Quote:
Write downs impact on Glass Earth
Simon Hartley — 31 August 2012
Accumulated exploration cost write-offs have pushed boutique gold producer Glass Earth Gold Ltd (TSX-V & NZAX: GEL) into an $8.49 million loss for the half year to June, but remains confident cash-flows from gold recovery are achievable.
Glass Earth, one of the country's largest gold explorers, commissioned three gold recovery units around the Maniototo area in Central Otago during the past two months to unearth alluvial gold in a bid to boost cash-flows, but was hampered by snow at its sites.
Glass Earth holds $1.57 M cash in hand, compared to $2.48 M at June last year.

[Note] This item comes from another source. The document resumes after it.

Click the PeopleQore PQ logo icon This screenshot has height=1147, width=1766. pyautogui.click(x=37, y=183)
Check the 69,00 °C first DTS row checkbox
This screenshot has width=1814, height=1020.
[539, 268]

Chief executive Simon Henderson said there was a “strategic review of cash allocation” done during the second quarter, to focus cash on “best potential” gold targets.
Subsequently, exploration work carried out between 2005-08 at older prospects, and a “pruning” of the prospect portfolio and its overall permit holding costs, prompted $6.3 M in write downs.
Henderson noted there had been several “one-off costs” including a surge in administrative and readying for gold production costs and asset write-down.
“While these one-off charges have resulted in a loss for the quarter, they will support the company's ongoing production programme which should generate a steady flow of cash to support its administrative and exploration costs,” Henderson said.
In June Simon Henderson had forecast gold revenue for the remainder of the year of up to $2 M and, if production targets were met, estimated gold revenue in 2013 would be up to $6 M.
In June, Glass Earth clinched $C2.35 M ($NZ2.95 M) from private equity placements out of Canada, to refinance a $4 M buy-out of its former joint venture partner.
The partner buy-out was $2 M in shares and $2 M cash, the latter to comprise 25 monthly payments of $80,000 from proceeds of the alluvial gold diggings around the Maniototo.
*Simon Hartley is senior business reporter for the Otago Daily Times.